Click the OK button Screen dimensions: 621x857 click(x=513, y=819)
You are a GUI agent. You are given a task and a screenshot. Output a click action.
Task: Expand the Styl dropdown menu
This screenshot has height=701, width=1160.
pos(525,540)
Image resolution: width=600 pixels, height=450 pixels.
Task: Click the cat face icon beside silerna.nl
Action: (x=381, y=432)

──────────────────────────────

**Problem details**
Please edit the lines above so that "dropdown menu" becomes "drop-down list" and nothing else changes.

**In response**
Click the OK button Screen dimensions: 621x857 click(x=513, y=819)
You are a GUI agent. You are given a task and a screenshot. Output a click action.
Task: Expand the Styl drop-down list
This screenshot has height=701, width=1160.
pos(525,540)
Image resolution: width=600 pixels, height=450 pixels.
Task: Click the cat face icon beside silerna.nl
Action: (x=381, y=432)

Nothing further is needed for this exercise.